**INFORMATION SHOWN:**

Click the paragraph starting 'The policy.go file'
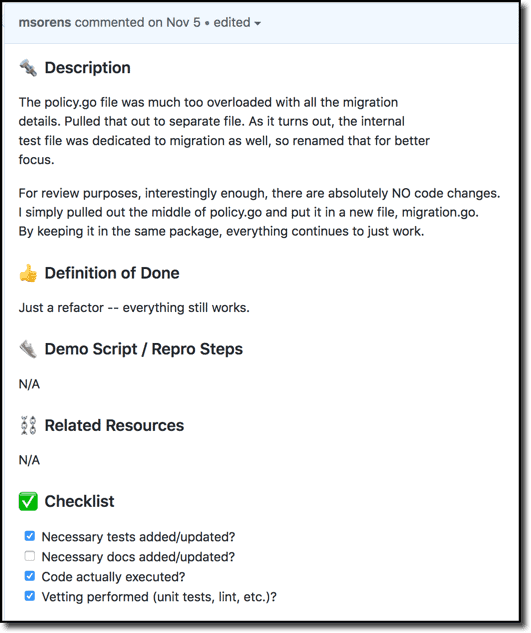Screen dimensions: 531x633 pyautogui.click(x=224, y=131)
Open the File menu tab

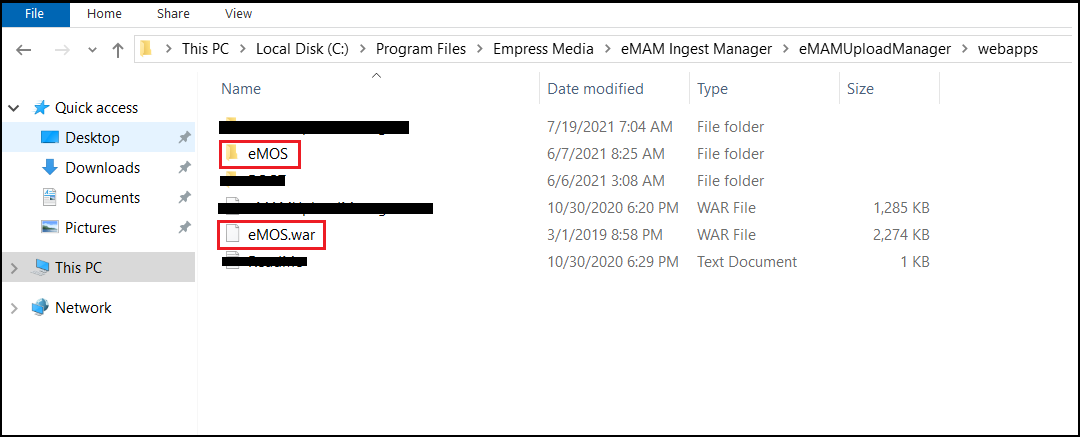click(x=34, y=13)
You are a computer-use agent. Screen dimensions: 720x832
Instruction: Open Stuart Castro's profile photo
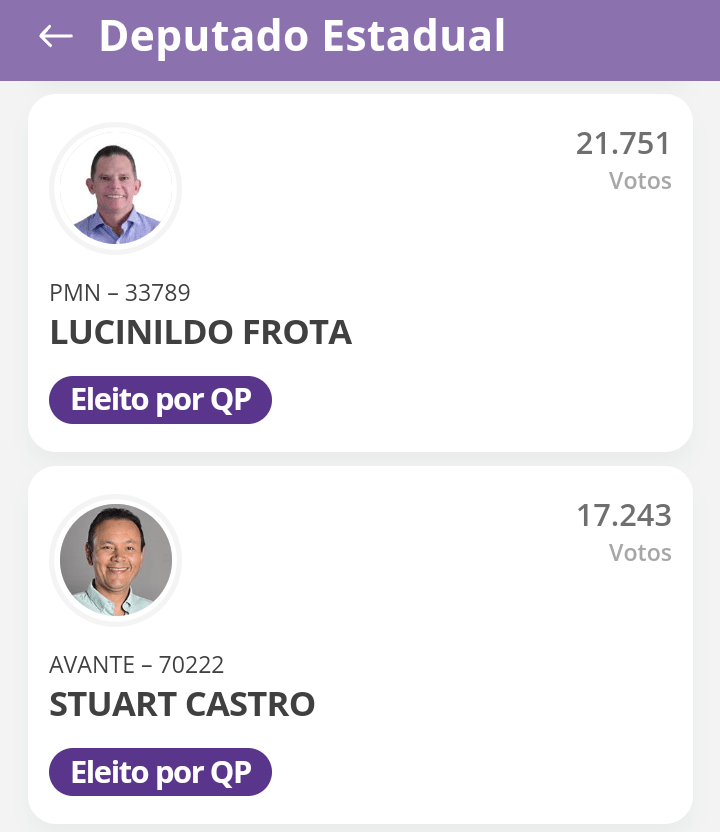(116, 560)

**PROBLEM:** Rewrite the material above, replacing every "Open" with "Select" and changing nothing else. Leave the pictures out.

**FULL SOLUTION:**
Click the paragraph starting 'The policy.go file'
Screen dimensions: 531x633 pyautogui.click(x=224, y=131)
Select the File menu tab

click(x=34, y=13)
You are a computer-use agent. Screen dimensions: 720x832
Instruction: Select Stuart Castro's profile photo
(116, 560)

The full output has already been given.